Alex K Chen, EOF Fest, HW 5
1: Is the data set a good candidate for EOF analysis?
The data set has 469 points distributed over 13 points in time, distributed throughout the year. Thus, the maximum number of possible EOFs is 13 (as is the maximum possible rank).
Since the data set has few known predictors and could not initially be fit to an a priori distribution, it is a good candidate for a non-parametric method, of which EOF analysis is one kind. The contours and slopes of the terrain is also well known, which will make it easier to find physical explanations for EOFs that may be distributed only in particular terrain types and only in particular times of the year. EOF analysis is also computationally intensive (relative to other methods like Fourier representations), so a good data set cannot be too large. This data set has a maximum rank of 13, which is not very large, especially when compared to many other meteorological datasets. Furthermore, EOF analysis performs well when the data is contained mostly in a few localized structures, when a few EOFs would prove sufficient to explain significant amounts of the variance.
2. How is the data prepared and the analysis performed?
In climatology, it is common for researchers to subtract out data points by a mean value so that they can track the spatial anomalies in soil moisture (which is what is most “interesting” to them). In this data set, they subtracted out the averages from each data point. They computed spatial anomalies by subtracting the long-term average soil moisture for a given observation time from all observations collected at that time. This allowed them to control for variations that were not of interest. They then performed an eigenanalysis of the covariance matrix associated with the spatial anomalies, which could then be decomposed into EOFs and ECs. The number of EOFs/ECs is equal to the rank of the covariance matrix, which was limited because there were 459 observation locations at only 13 time intervals. Thus, they only had the liberty to construct at most 13 EOF/EC pairs, and out of those pairs, 2 would be meaningful.
This data set was careful enough to include time points that represented each season of the year, which significantly helped with physical interpretation, as a sinusoidal wave with a period of 12 can easily be expected to correspond to the seasons.
They then constructed EOFs (corresponding to space) and ECs (corresponding to time), and a map corresponding to the EOFs. There, they found that EOF1 (corresponding to EC1) had a strong positive association with the valleys in the catchment, and a negative association with the more elevated regions. They easily found a physical significance to this result – since EOF1 had very high correlations with drainage basins in the map, and drainage basins are heavily affected by the precipitation values of surrounding areas, as the moisture from surrounding areas “leaks” into the areas with drainage basins. The magnitude of each EC varies with respect to time, just as the magnitude of a function varies with respect to time. Each of these ECs has an associated EOF, which basically calculates how the spatial points are affected by each EC. They found that EC1 (corresponding to EOF1) was most significant during moderately wet days, where lateral redistribution of moisture was most significant.

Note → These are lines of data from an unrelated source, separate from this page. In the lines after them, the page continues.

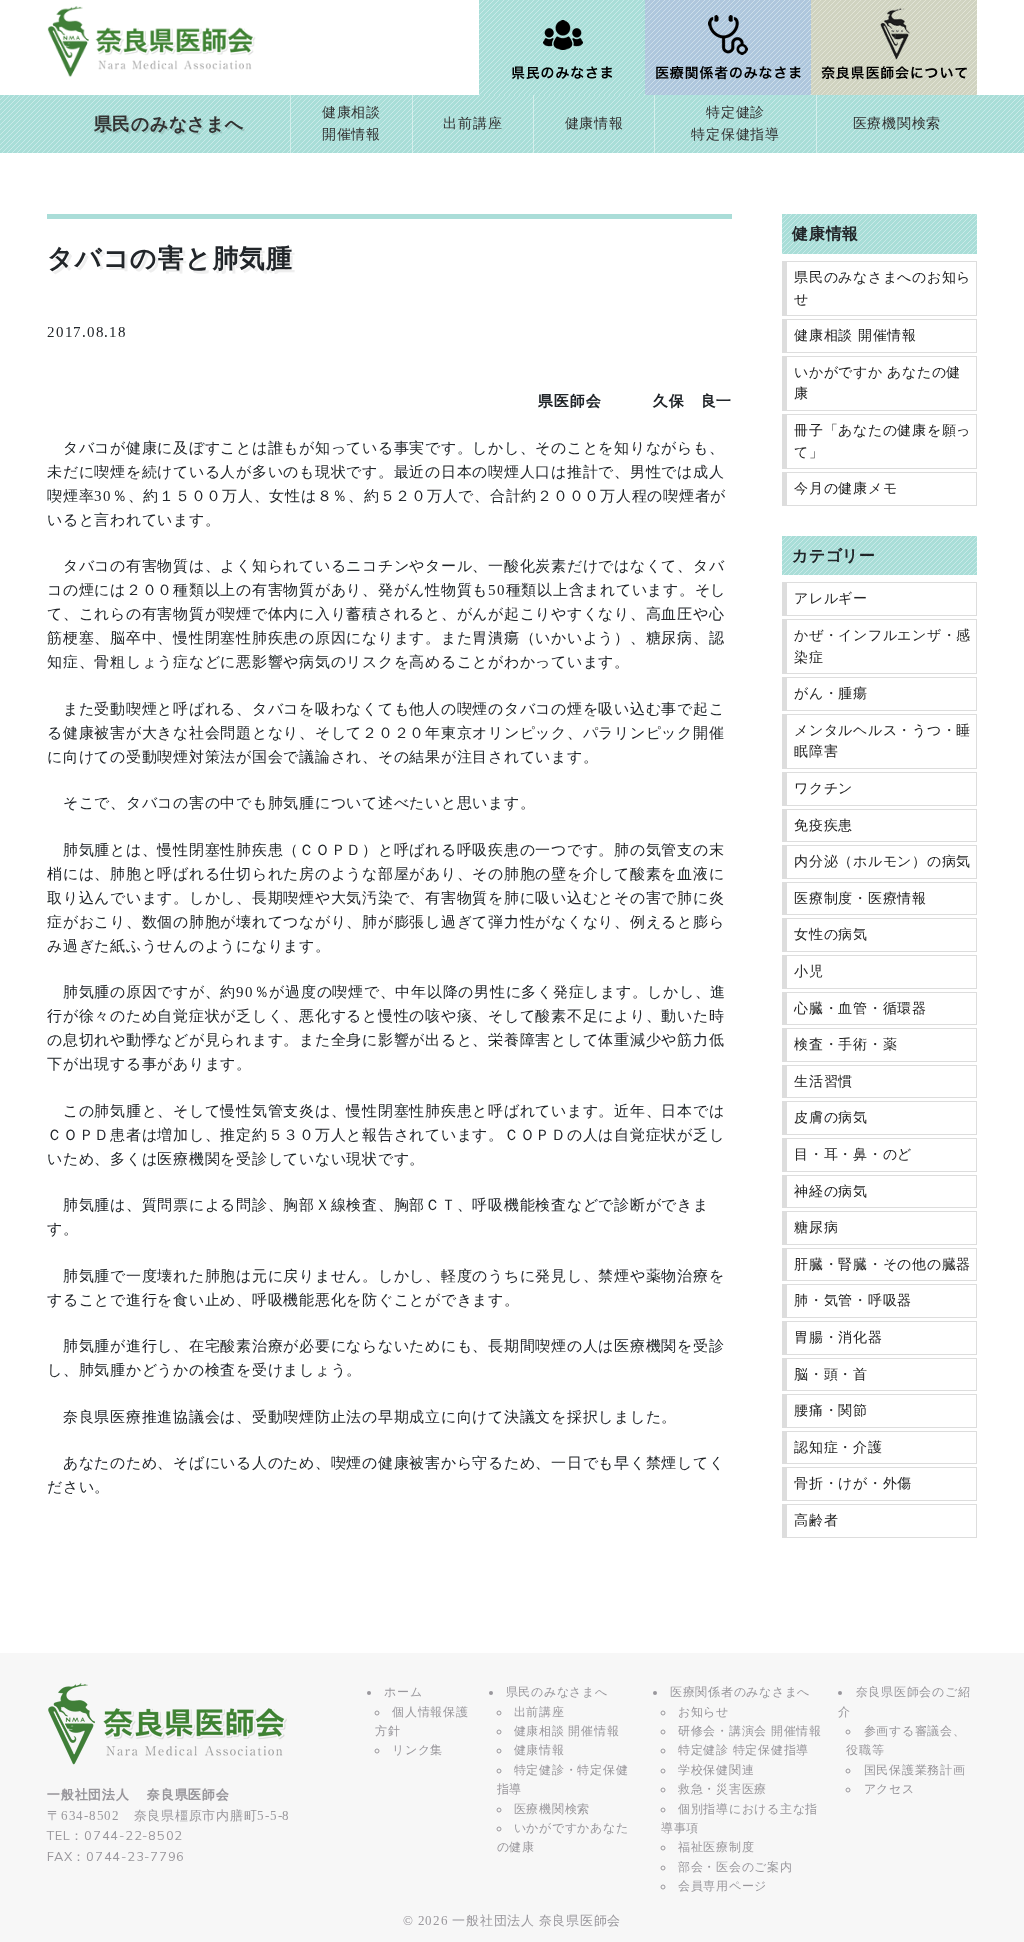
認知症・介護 (838, 1447)
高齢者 (816, 1520)
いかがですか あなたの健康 (877, 383)
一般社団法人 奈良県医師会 (536, 1921)
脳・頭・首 (831, 1374)
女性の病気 (831, 934)
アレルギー (831, 598)
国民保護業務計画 (915, 1770)
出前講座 (472, 123)
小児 (809, 971)
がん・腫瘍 (831, 693)
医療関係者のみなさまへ (740, 1692)
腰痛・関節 (831, 1410)
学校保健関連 (716, 1770)
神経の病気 (831, 1191)
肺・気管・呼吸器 (853, 1300)
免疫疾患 (823, 825)
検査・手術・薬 (845, 1044)
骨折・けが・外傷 (853, 1483)
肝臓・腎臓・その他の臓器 (882, 1264)
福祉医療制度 (716, 1847)
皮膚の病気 (831, 1117)
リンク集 (417, 1750)
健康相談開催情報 (351, 123)
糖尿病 (816, 1227)
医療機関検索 (897, 123)
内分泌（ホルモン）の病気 (882, 861)
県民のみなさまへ (169, 124)
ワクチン (823, 788)
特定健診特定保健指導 (735, 123)
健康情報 (594, 123)
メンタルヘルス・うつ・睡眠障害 (882, 741)
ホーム (403, 1692)
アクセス (889, 1789)
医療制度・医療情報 (860, 898)
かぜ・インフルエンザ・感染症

They also found that EOF2 also had physical significance, even though it was significantly weaker than EOF1. EOF2 was able to explain differences in sun exposure, which explained why the north-facing slopes had higher values of evapotranspiration than the south-facing slopes, as areas in the Southern Hemisphere have more sun exposure to the north.
With regard to the temporal EOFs, the first temporal anomaly EOF explained 94% of the variance. Physically, one has an easy interpretation - the moisture values for the stations were highly correlated with the wet and dry seasons. Not only that, but the first two spatial ECs were most potent during the wet season and least potent during the dry season.
3. How is the statistical significance of the eigenanalysis determined?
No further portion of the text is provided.